現在は東証プライム上場メーカーの経理財務課長として、3名のマネジメントを担いながら、月次決算の主導、経営層へのレポーティング、有価証券報告書作成における数値面の支援を担当しています。制度会計の実務に加え、業務標準化と部門横断での調整力を強みとしています。

■職務経歴

20XX年XX月 ~ 現在
株式会社等松製作所

資本金:1,500億円
事業内容:製造業
従業員数:6,234名
上場区分:東証プライム上場
雇用形態:正社員
役職:経営管理本部 経理財務課長

■職務内容

<月次決算業務全体の進行管理および取りまとめ>

  • 締め処理フローと確認工程を見直し、月次決算完了を10営業日→7営業日に短縮
  • 年次決算では監査法人対応を含め、修正仕訳件数を前年比25%削減

<日次経理業務の承認、精査、進捗管理>

  • 売掛金・買掛金管理、仕訳入力、入出金確認を担当
    ┗消込ルールの標準化により、入金消込の処理時間を月30時間→18時間に削減
    ┗消込差異の発生件数も月10件→3件に改善
  • 法人税・消費税関連の申告準備および税理士連携を担当
    ┗勘定科目ごとの税務論点整理を進め、申告前の修正事項を前年比40%削減

<開示資料の作成/報告>

  • 有価証券報告書作成における数値面の確認、取締役経営企画室長との連携
    ┗各部門との数値確認フローを再整備
    ┗確認・修正の往復回数を5回→2回に削減

<監査対応・関係部署との調整>

  • 監査法人対応の窓口として、監査資料の提出スケジュールと証憑管理ルールを整備
    ┗報告資料の追加依頼件数を前年比30%削減

<経営連携・マネジメント>

  • 経理財務課メンバー3名のマネジメント(業務分担設計、育成)
    ┗業務分担の再設計と進捗管理ルールを整備
    ┗育成面では、承認観点の共有によりチェック精度向上を実現
  • 経営管理本部長への月次報告資料作成

■表彰

業務改善提案により社長賞(特別PJT賞)を受賞
月次決算の早期化が評価され、年間社内表彰で準優秀社員賞を受賞

■資格

日商簿記〇級

■スキル

月次決算統括
日次経理業務管理
IPO準備に伴う経理体制構築
開示資料作成
監査対応
業務フロー整備、標準化
メンバーマネジメント(3名)

Excel(VLOOKUP、IF、ピボットテーブル)
会計ソフト(勘定奉行、弥生会計、SAP)

■自己PR

私の強みは、上場企業での制度会計実務、IPO準備企業での体制構築、現職でのマネジメント経験を一貫して有している点です。
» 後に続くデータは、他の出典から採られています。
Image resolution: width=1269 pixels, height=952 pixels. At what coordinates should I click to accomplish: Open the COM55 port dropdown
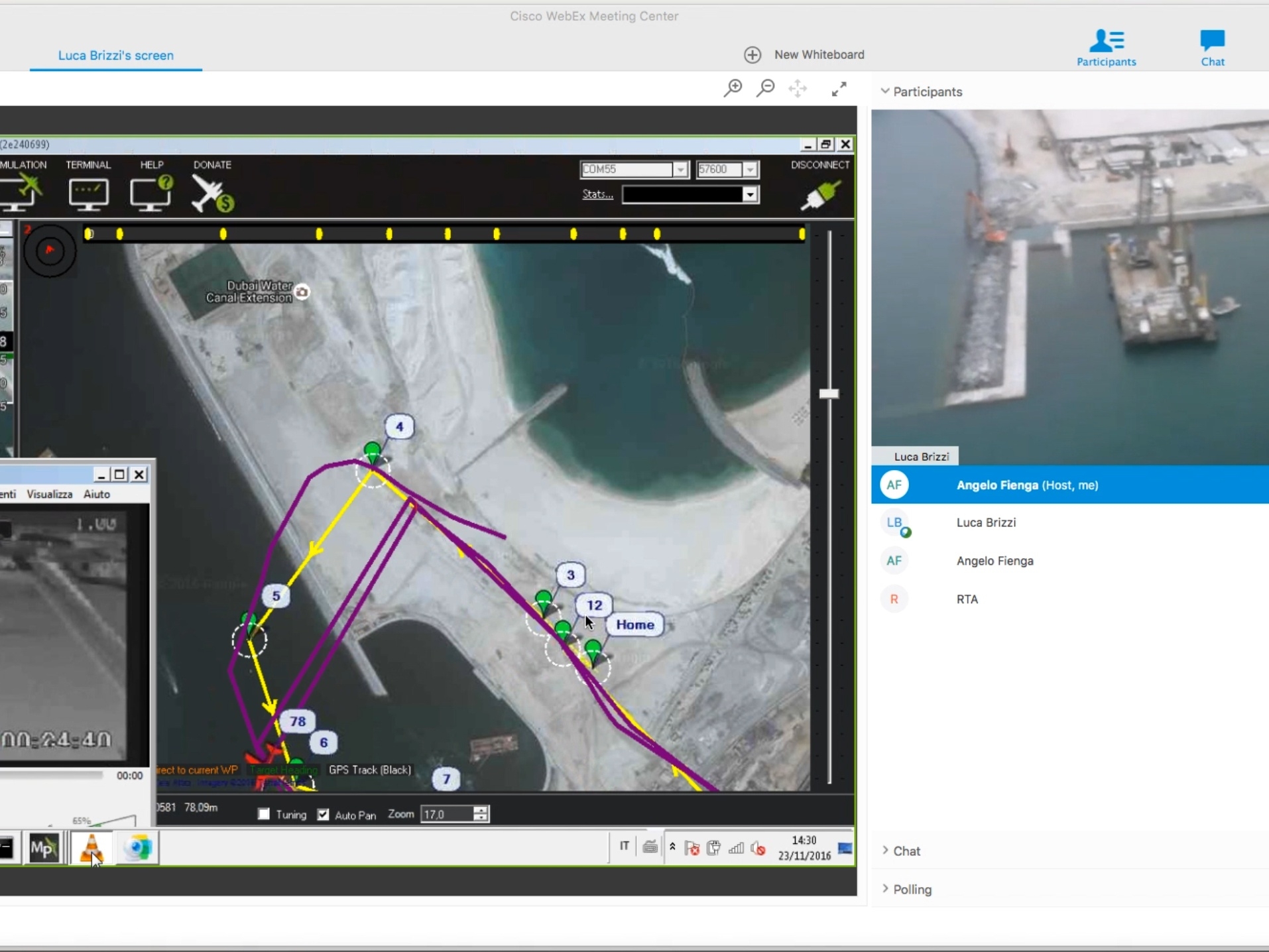coord(680,170)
日次経理から月次決算、開示支援まで幅広く経験しているため、現場実務と管理業務の双方に対応できます。特に、業務の属人化を防ぐ運用整備や、関係部署と連携しながら正確かつ安定した決算体制を構築することを得意としています。今後も、経理・財務部門の基盤強化と組織運営の両面から貢献していきたいと考えています。